Although not mentioned in the study, another treatment method for heavy bleeding are non-surgical procedures that remove the uterine lining through forms of ablative therapy using microwave energy, heat, hot saline or electricity. The non-surgical procedures must be performed by a doctor, but do not involve long hospital stays or healing times.
“Satisfaction with treatment is probably more meaningful than estimates of blood loss,” said Jane Marjoribanks, review co-author at the University of Auckland in New Zealand. “While conservative surgery reduced blood loss more than the IUD, the two treatments appeared about equal in terms of patient satisfaction.”
The review found that compared to oral medication, such as birth control pills and nonsteroidal anti-inflammatory drugs, surgery to remove the lining of the uterus was “significantly” more effective in controlling bleeding and less likely to cause side effects.

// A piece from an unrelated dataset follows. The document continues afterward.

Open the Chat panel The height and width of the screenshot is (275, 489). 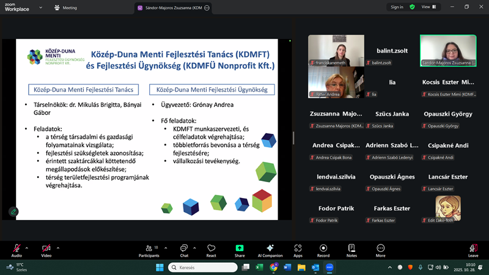click(184, 249)
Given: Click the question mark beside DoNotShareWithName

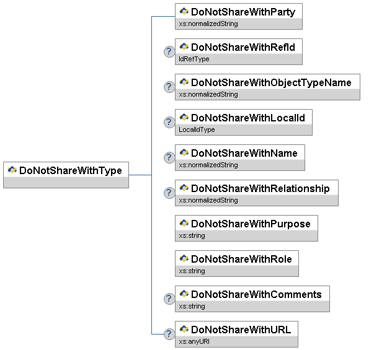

Meanwhile, the review also noted that a hysterectomy resulted in significantly greater improvements in mental health. The reviewers concluded that surgery, particularly hysterectomy, reduces bleeding at one year more than oral medication or an IUD. This is a definitive treatment because the surgery removes the uterus, therefore ending menstruation. The drawback to this option is that women interested in having children should not opt for this surgery. The reviewers also said that “adverse effects of hysterectomy were relatively common and potentially life-threatening” in the two trials that included this surgery. There were 39 complications among the 131 women who had a hysterectomy.
However, researchers note that an IUD seems to be equally effective in improving quality of life. Evidence, they wrote, for longer term comparisons is “weak and inconsistent” and only a small population of women benefit from oral medication.
While heavy bleeding is uncomfortable and inconvenient, it also can have other effects on a woman’s health. With more blood lost than necessary, a woman can become anemic. According to the Mayo Clinic, anemia occurs when there aren't enough healthy red blood cells to carry enough oxygen to body tissues. Often, the most common symptom is feelings of fatigue.
Heavy menstrual bleeding can occur at any point in a woman’s reproductive life, but there are certain times when it can be more prevalent. The Mayo Clinic states that young women not ovulating regularly yet may be more susceptible to the heavy bleeding in the first year or 18 months after their first period. Conversely, older women approaching menopause may experience hormonal imbalances that could cause a heavier cycle of bleeding.
But how do you determine if you have heavy menstrual bleeding? According to the Cochrane review, one in five women is affected by it. While the definition of heavy bleeding is somewhat subjective, there are few guidelines to go by. For example, some signs include a menstrual flow that soaks through one or more sanitary pads or tampons every hour for several consecutive hours, the need to use double sanitary protection to control menstrual flow, menstrual periods that last longer than a week and constant pain in your lower abdomen during your period.